[Cryptography] "Home router warning: They're riddled with known flaws and run ancient, unpatched Linux"

Tom Mitchell mitch at niftyegg.com
Sat Jul 11 14:19:51 EDT 2020


On Sat, Jul 11, 2020 at 8:00 AM Henry Baker <hbaker1 at pipeline.com> wrote:

> At 09:31 PM 7/10/2020, Christian Huitema wrote:
> >Is there a build for the rasp Pi -- or any other hardware -- that is
> specially tuned for this scenario?
>
> Sort of.
>
> There is a build of OpenWRT for the RPi4 ('nightly' -- i.e., it works
> fine, but isn't quite as stable as for the other RPi models

....

> tutorials available for how to make almost any Linux box into a router.
>
> There are 64-bit builds of Linux for the RPi4 which take even better
> advantage of its performance; these also require similar configuration to
> become a router.
>
....

> The RPi4 has a number of USB ports which can be converted into Ethernet
> ports with suitable adapters; make sure your RPi4 USB power supply provides
> enough power (this is not quite as easy as one would like -- you should
> probably *measure* the USB power requirements for each device),


The Pi-zero-w is fun and crazy inexpensive.

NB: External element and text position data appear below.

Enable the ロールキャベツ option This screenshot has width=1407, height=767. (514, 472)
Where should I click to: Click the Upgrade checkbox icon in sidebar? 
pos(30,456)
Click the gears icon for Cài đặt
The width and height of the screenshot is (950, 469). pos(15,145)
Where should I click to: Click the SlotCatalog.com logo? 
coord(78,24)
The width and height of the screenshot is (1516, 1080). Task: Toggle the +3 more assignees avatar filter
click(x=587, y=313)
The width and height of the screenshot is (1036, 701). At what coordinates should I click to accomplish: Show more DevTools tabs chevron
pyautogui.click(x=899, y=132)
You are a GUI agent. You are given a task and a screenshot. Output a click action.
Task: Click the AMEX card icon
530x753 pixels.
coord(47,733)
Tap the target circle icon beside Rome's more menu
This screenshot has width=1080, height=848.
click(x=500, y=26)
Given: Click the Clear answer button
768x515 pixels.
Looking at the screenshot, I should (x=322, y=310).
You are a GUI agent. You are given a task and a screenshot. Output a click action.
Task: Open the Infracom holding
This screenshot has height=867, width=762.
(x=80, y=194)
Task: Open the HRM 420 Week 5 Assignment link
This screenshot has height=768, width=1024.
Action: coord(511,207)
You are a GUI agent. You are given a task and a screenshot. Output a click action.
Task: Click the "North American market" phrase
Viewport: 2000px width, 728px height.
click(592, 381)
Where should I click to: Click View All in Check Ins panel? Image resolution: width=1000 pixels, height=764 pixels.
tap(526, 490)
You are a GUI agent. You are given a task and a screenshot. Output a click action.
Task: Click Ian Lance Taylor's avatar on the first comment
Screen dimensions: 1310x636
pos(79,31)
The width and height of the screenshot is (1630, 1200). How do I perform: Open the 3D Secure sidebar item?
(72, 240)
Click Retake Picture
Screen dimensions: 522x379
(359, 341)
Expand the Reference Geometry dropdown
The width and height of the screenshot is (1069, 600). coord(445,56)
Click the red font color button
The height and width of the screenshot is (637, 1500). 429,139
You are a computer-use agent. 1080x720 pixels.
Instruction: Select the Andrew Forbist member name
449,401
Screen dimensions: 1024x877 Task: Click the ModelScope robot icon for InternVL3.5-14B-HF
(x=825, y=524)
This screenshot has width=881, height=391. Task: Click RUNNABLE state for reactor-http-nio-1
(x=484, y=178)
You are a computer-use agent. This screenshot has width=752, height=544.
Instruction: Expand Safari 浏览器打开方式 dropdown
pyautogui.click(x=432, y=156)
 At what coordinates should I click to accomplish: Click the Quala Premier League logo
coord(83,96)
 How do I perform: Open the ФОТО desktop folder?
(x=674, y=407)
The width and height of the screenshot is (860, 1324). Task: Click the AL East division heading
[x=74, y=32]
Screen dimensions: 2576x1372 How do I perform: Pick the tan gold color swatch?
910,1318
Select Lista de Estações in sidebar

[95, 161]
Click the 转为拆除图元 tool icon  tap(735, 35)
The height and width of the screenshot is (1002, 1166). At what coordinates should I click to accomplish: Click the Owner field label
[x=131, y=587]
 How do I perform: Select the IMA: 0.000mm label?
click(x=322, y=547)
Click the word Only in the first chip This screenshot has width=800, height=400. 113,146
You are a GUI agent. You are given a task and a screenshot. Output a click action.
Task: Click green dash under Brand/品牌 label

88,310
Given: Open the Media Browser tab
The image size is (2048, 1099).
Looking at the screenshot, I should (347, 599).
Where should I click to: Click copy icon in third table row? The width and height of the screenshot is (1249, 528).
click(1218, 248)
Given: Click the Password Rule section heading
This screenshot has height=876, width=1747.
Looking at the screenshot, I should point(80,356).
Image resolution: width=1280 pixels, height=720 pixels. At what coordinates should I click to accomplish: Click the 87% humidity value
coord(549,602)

Not a router but local services, NTP, DNS, ssh in, even vpn.
Each simple activity can be run in isolation tested then migrated
to another box (should mention Intel NUC).

Backup and redundancy gets important.

It may be turtles all the way down but they do not need to be the same
species.

The Pi is intended to be educational.  In that regard it is a success.

The Pi-4 now with 4 or 8GB of RAM and a USB C power connector is
sufficiently interesting for more.
An Intel NUC has still more gumption.